- Opening Delimiter -
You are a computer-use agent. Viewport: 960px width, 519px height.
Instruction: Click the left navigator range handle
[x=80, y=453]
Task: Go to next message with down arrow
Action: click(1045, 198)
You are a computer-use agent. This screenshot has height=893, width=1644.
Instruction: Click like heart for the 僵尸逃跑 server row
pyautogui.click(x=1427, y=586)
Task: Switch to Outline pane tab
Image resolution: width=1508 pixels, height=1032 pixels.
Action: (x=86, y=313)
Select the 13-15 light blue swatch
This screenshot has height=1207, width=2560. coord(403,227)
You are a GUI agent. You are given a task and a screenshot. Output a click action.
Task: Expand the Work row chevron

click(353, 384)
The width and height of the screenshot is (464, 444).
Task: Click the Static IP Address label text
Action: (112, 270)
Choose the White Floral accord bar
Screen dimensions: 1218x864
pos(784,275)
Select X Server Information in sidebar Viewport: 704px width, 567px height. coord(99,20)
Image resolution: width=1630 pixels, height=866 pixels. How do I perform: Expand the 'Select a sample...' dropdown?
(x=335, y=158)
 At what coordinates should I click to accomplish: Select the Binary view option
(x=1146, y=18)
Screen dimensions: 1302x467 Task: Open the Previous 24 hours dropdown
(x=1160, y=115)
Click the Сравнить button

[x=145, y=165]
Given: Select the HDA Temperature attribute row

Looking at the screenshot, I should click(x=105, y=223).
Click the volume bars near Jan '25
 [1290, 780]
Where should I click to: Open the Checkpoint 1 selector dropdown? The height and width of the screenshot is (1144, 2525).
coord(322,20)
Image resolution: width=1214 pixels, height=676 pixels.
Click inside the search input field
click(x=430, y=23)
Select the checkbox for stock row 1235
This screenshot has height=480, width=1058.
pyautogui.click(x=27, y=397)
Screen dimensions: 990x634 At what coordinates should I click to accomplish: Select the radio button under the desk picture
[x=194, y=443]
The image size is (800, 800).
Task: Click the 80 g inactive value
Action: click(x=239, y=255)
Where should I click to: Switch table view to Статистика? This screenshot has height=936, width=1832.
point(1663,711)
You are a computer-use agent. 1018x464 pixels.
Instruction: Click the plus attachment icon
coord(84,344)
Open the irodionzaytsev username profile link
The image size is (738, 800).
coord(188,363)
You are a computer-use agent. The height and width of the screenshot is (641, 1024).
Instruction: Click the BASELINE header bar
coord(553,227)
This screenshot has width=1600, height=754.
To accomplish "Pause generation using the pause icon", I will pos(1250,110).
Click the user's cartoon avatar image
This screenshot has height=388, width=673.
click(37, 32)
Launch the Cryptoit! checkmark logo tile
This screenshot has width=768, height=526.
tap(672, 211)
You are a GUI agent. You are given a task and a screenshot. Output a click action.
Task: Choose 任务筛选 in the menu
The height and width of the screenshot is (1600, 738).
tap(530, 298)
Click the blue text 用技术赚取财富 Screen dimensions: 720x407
- Closing Delimiter -
■ THE TASK:
Above are records; repeat only the lines starting at the line with "Given: Select the" and ending at the line with "Image resolution: width=1214", exactly as they appear, both included.

■ YOUR RESPONSE:
Given: Select the HDA Temperature attribute row

Looking at the screenshot, I should click(x=105, y=223).
Click the volume bars near Jan '25
 [1290, 780]
Where should I click to: Open the Checkpoint 1 selector dropdown? The height and width of the screenshot is (1144, 2525).
coord(322,20)
Image resolution: width=1214 pixels, height=676 pixels.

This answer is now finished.